Abstract:
The present study aims to discover novel derivatives as antiapoptotic agents and their protective effects against renal ischemia/reperfusion. Therefore, a series of new thiadiazole analogues 2a-g was designed and synthesized through cyclization of the corresponding opened hydrazinecarbothioamides 1a-g, followed by confirmation of the structure via spectroscopic tools (NMR, IR and mass spectra) and elemental analyses. The antiapoptotic activity showed alongside decreasing of tissue damage induced by I/R in the kidneys of rats using N-acetylcysteine (NAC) as an antiapoptotic reference. Most of the cyclized thiadiazoles are better antiapoptotic agents than their corresponding opened precursors. Particularly, compounds 2c and 2g were the most active antiapoptotic compounds with significant biomarkers. A preliminary mechanistic study was performed through caspase-3 inhibition. Compound 2c was selected along with its corresponding opened precursor 1c. An assay of cytochrome C revealed that there is an attenuation of cytochrome C level of about 5.5-fold, which was better than 1c with a level of 4.1-fold.

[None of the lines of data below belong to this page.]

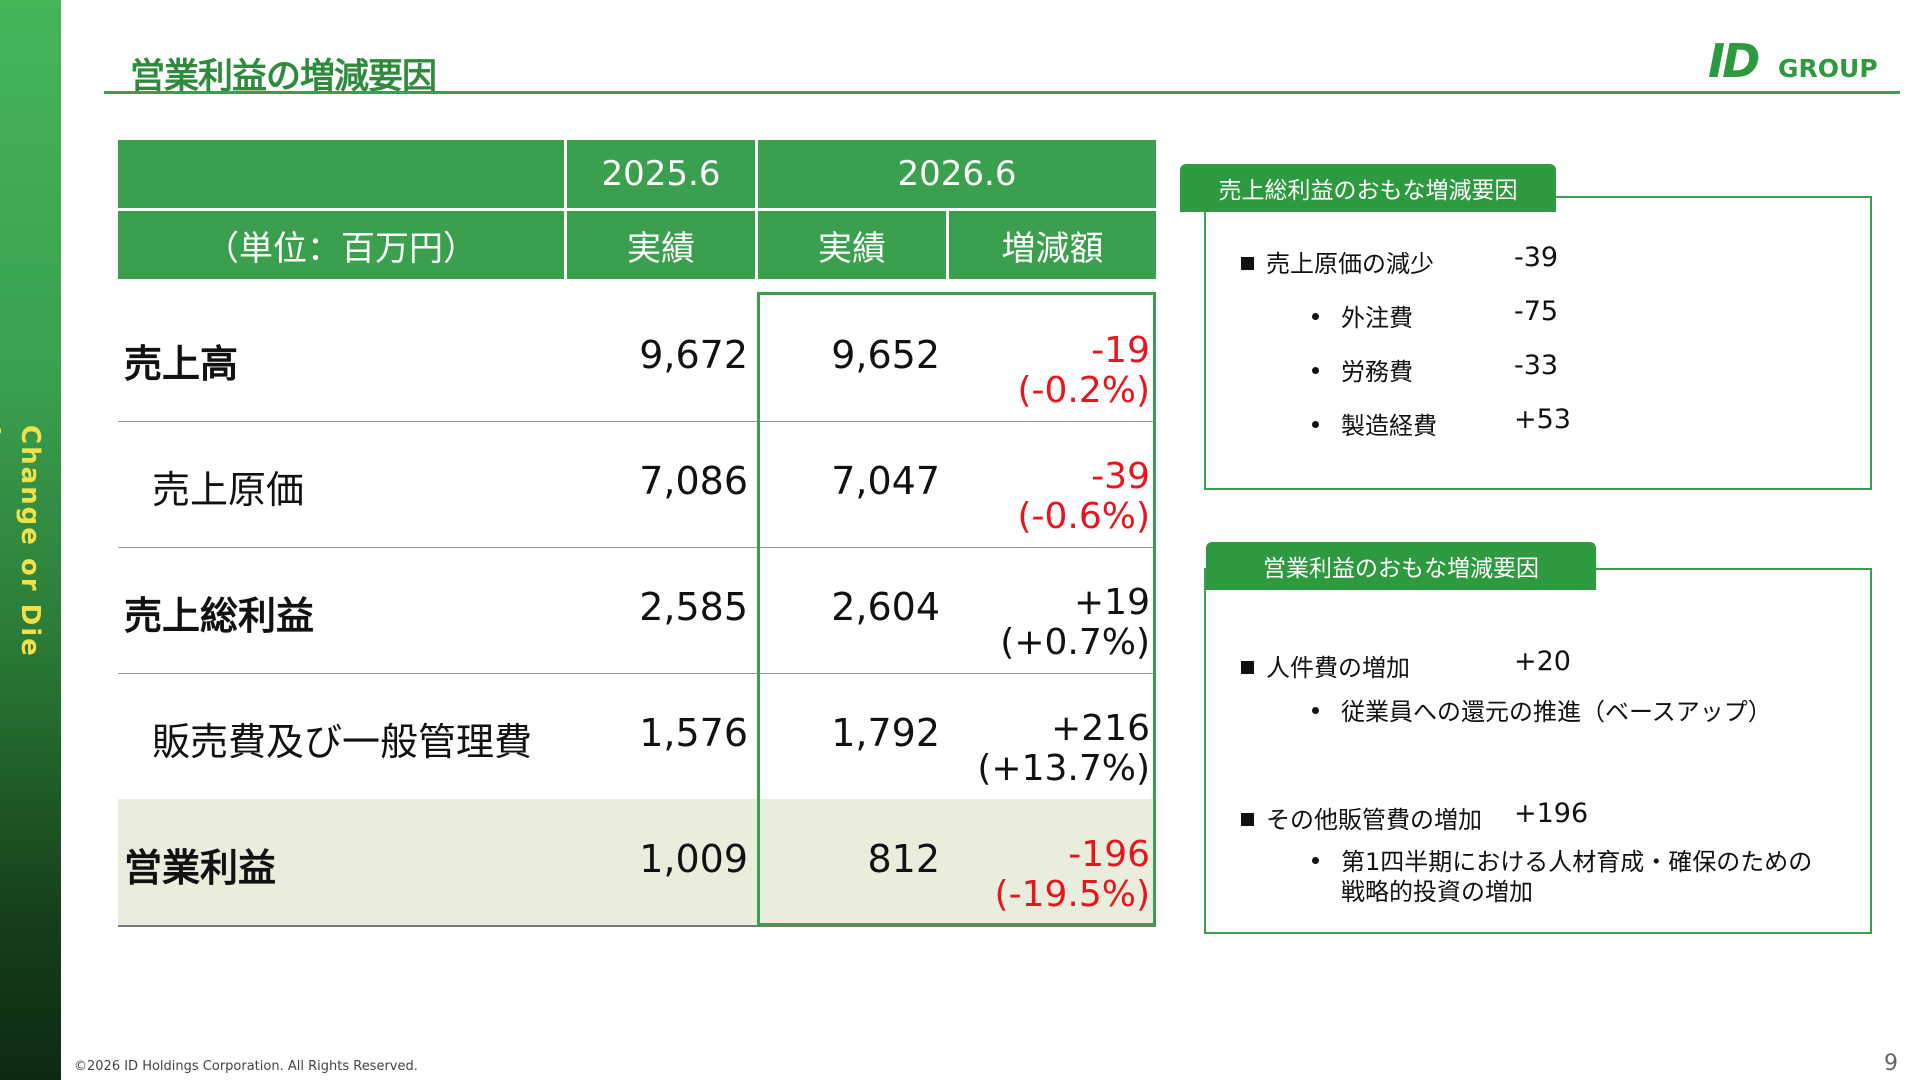  What do you see at coordinates (1338, 668) in the screenshot?
I see `factor-label: 人件費の増加` at bounding box center [1338, 668].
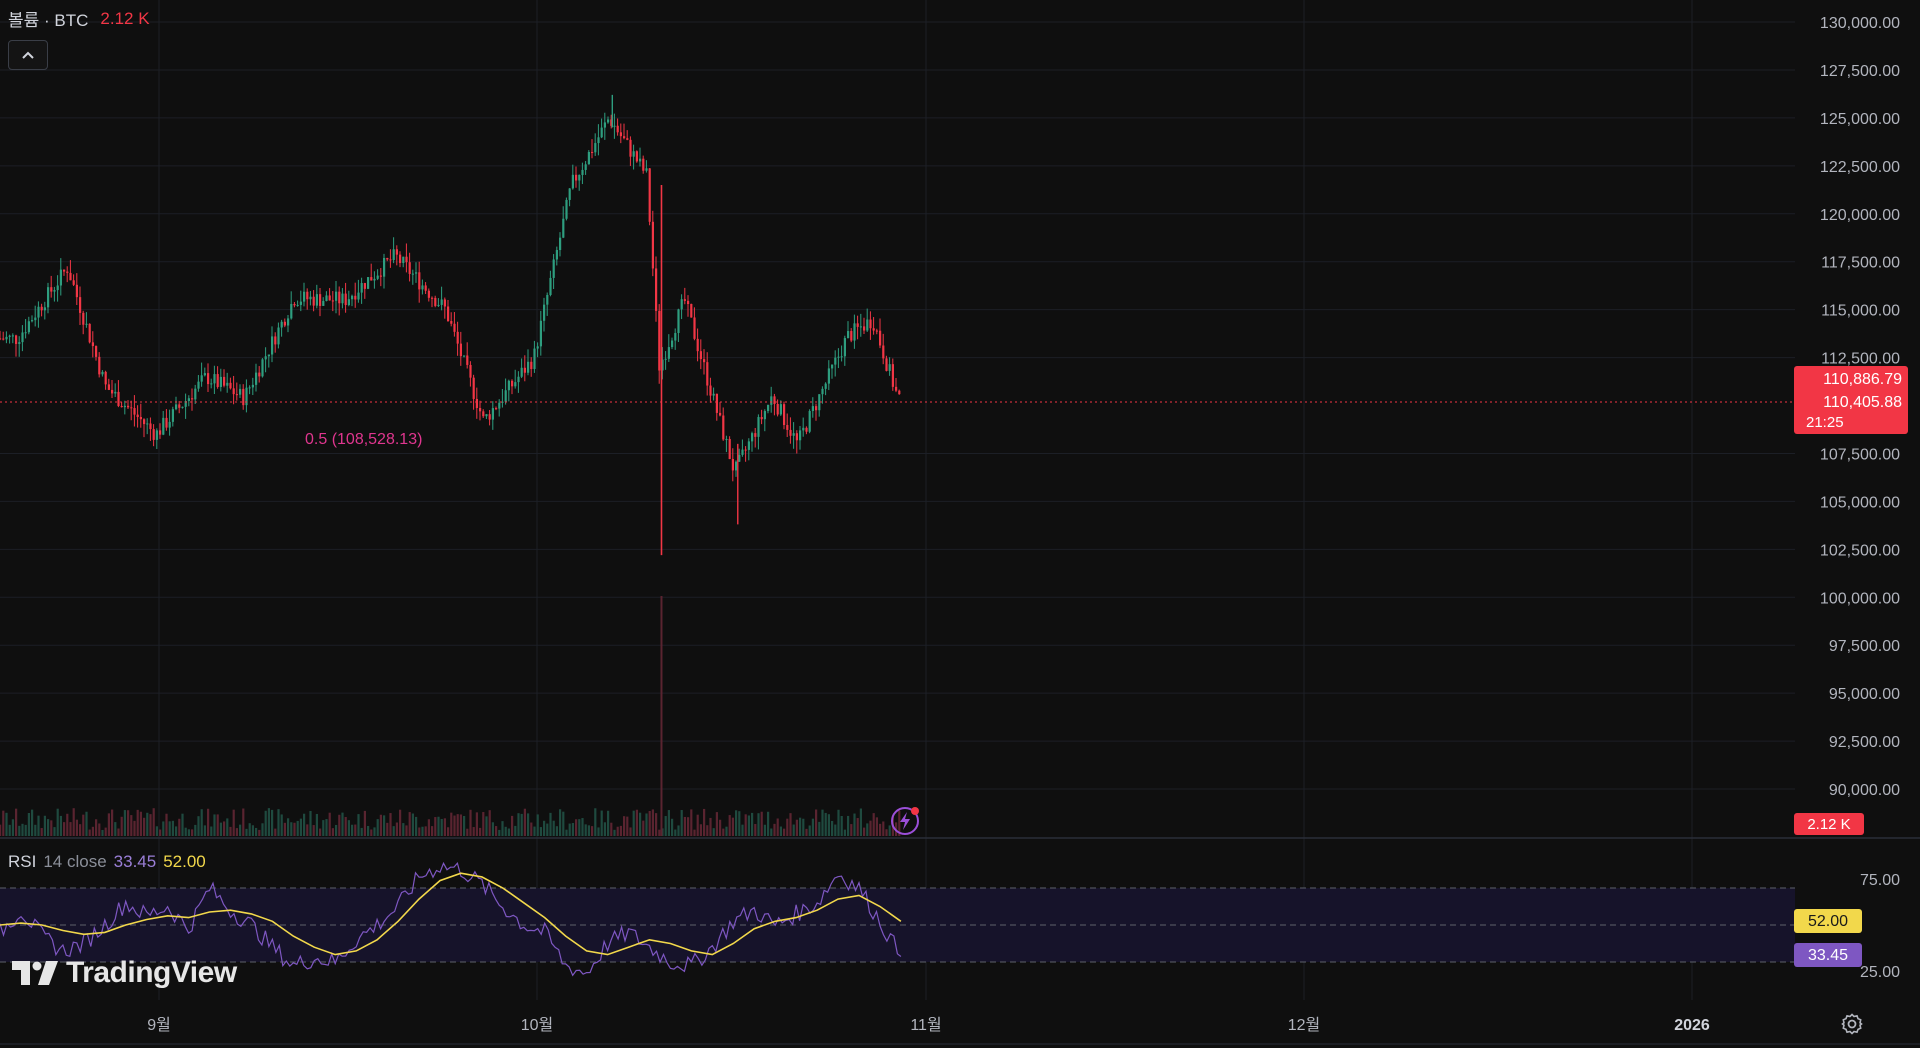  I want to click on volume-legend: 볼륨 · BTC 2.12 K, so click(79, 18).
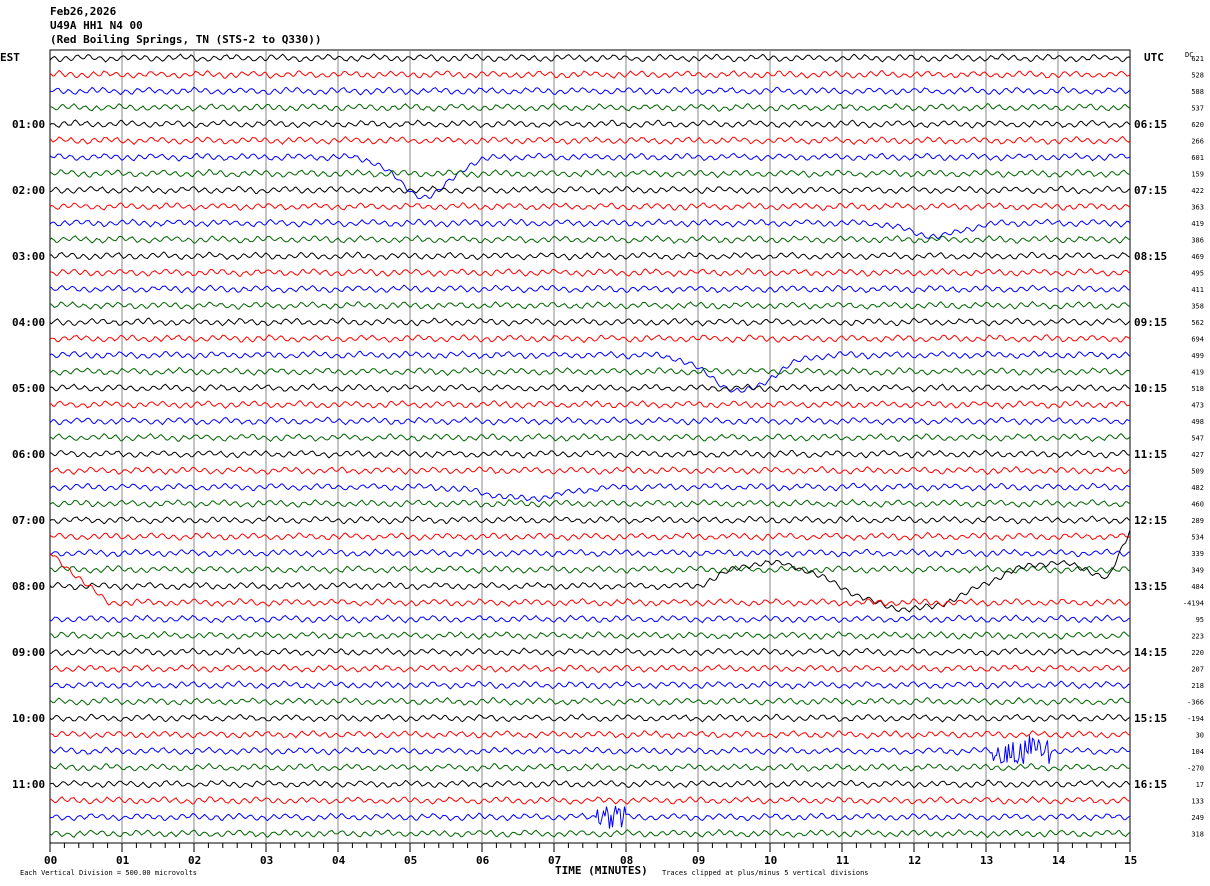  What do you see at coordinates (1198, 158) in the screenshot?
I see `dc-offset-label: 601` at bounding box center [1198, 158].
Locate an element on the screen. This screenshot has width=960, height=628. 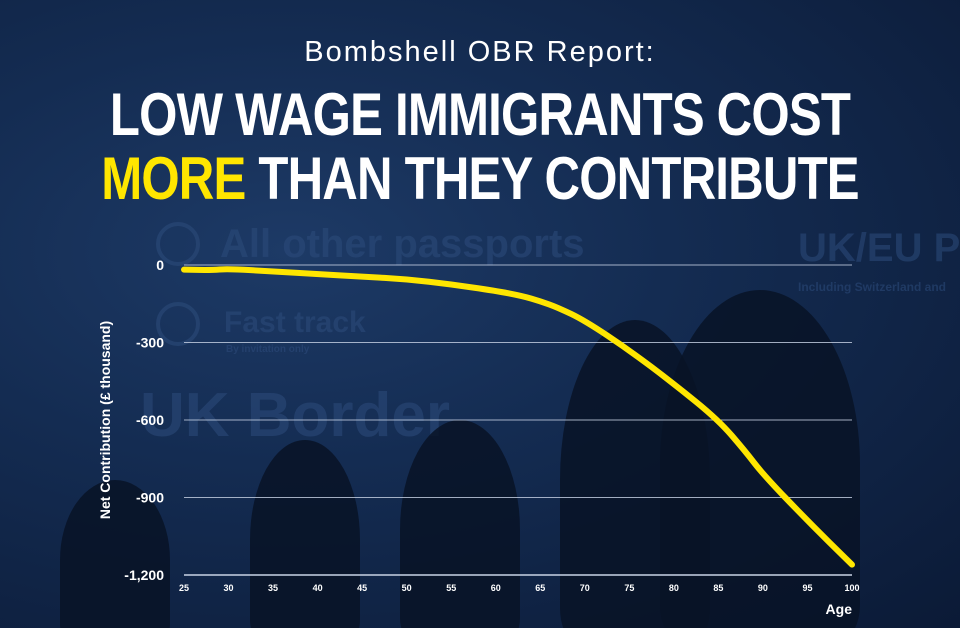
x-tick-label: 75 is located at coordinates (629, 588).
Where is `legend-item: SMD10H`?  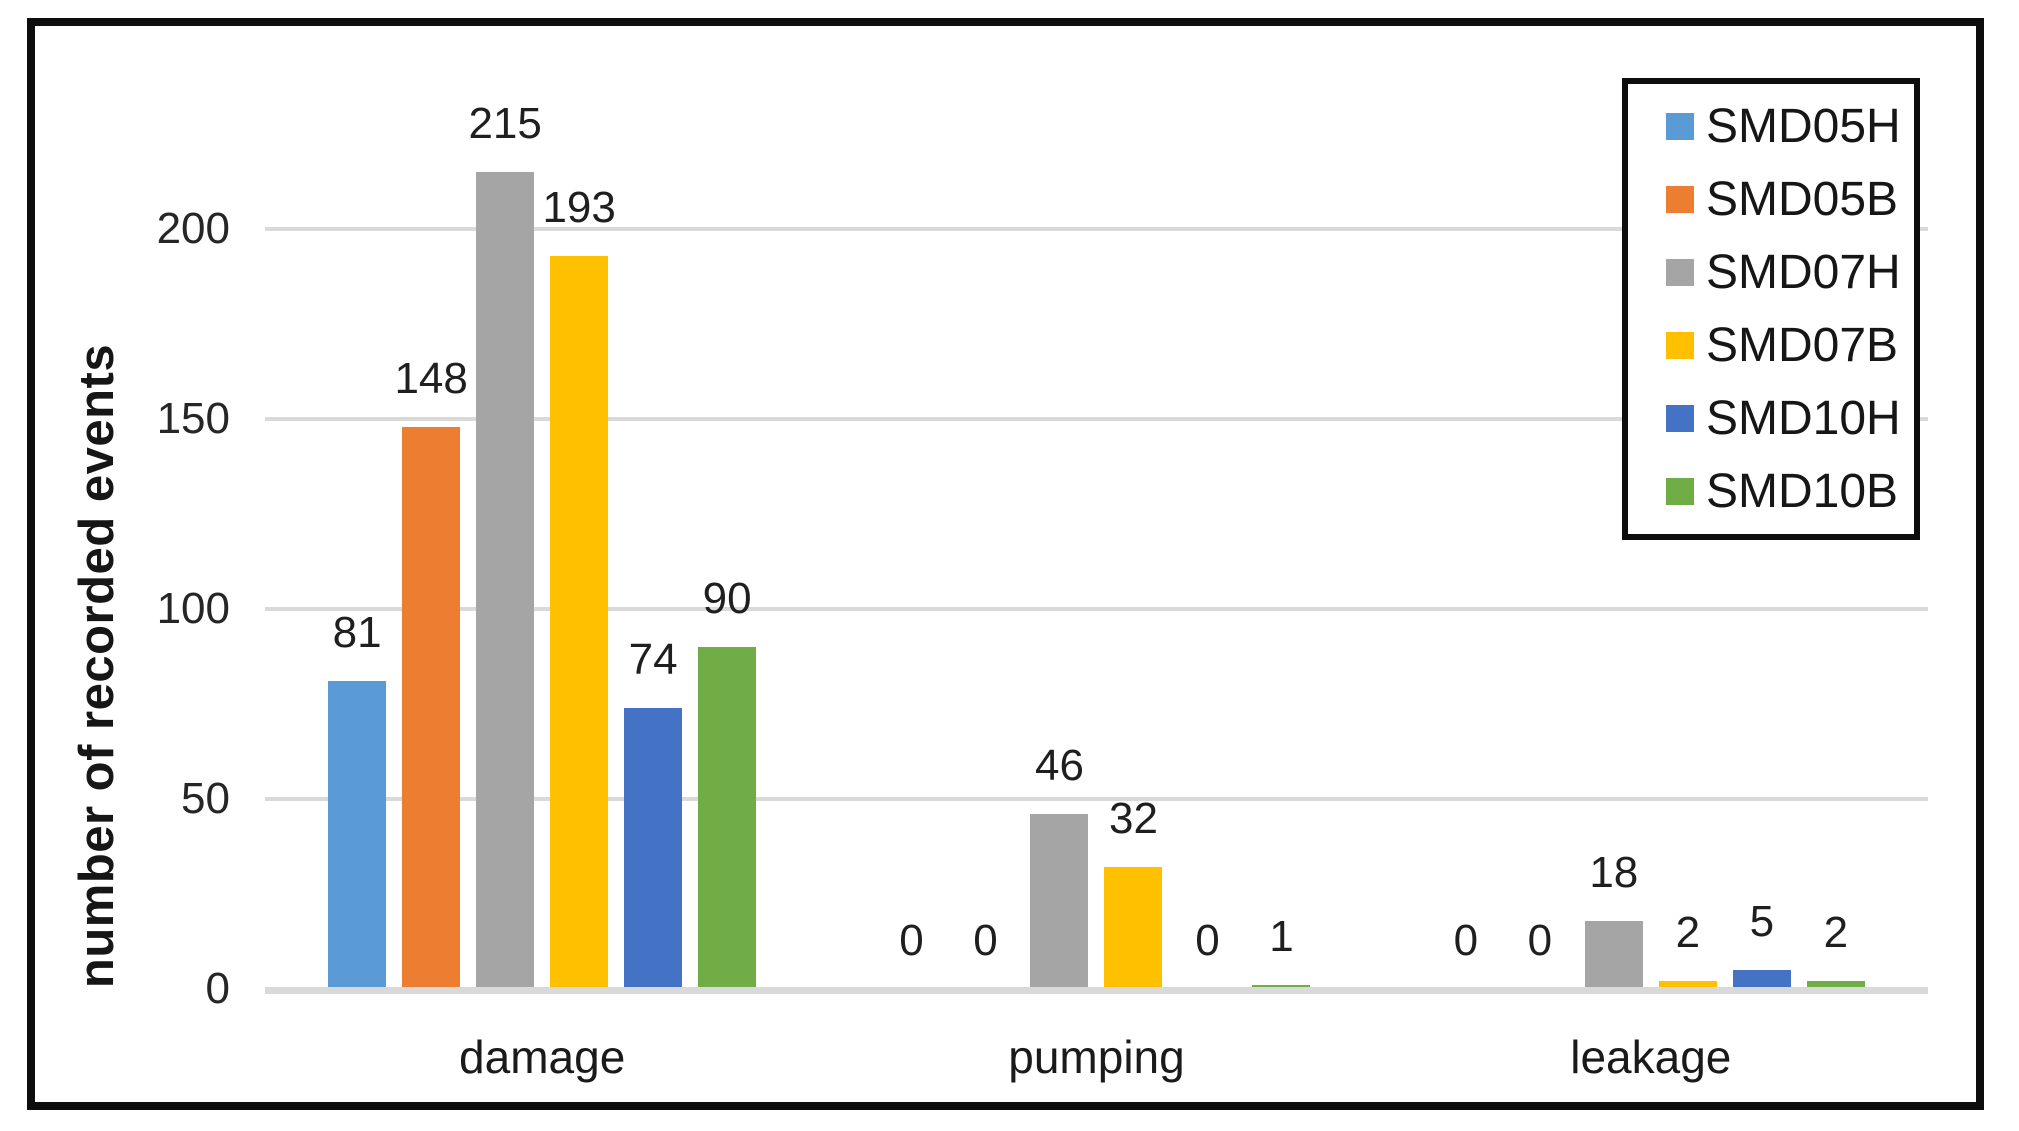
legend-item: SMD10H is located at coordinates (1790, 418).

In caspases-3, 8 and 9 assays, compound 2c showed more potency and selectivity toward caspase-3 and 9 compared with 1c. The renal histopathological investigation indicated normal renal tissue for most of the compounds, especially 2c and 2g, relative to the control. Finally, a molecular docking study was conducted at the caspase-3 active site to suggest possible binding modes.
摘要:
本研究旨在发现作为抗凋亡剂的新型衍生物及其对肾脏缺血/再灌注的保护作用。因此,设计并合成了一系列新的噻二唑类似物2a-g,然后通过光谱工具确认结构(NMR,IR和质谱)和元素分析。使用N-乙酰半胱氨酸(NAC)作为抗凋亡参考,抗凋亡活性显示出大鼠肾脏中I/R诱导的组织损伤的减少。大多数环化噻二唑是比其相应的开放前体更好的抗凋亡剂。特别是,化合物2c和2g是最具活性的抗凋亡化合物,具有显著的生物标志物。通过caspase-3抑制进行了初步的机理研究。选择化合物2c及其相应的打开的前体1c。细胞色素C的测定显示细胞色素C水平衰减约5.5倍,优于1c,水平为4.1倍。在caspases-3、8和9测定中,与1c相比,化合物2c对caspase-3和9显示出更高的效力和选择性。肾组织病理学检查表明大多数化合物的肾组织正常,尤其是2c和2g,相对于控制。最后,在caspase-3活性位点进行了分子对接研究,以提示可能的结合模式.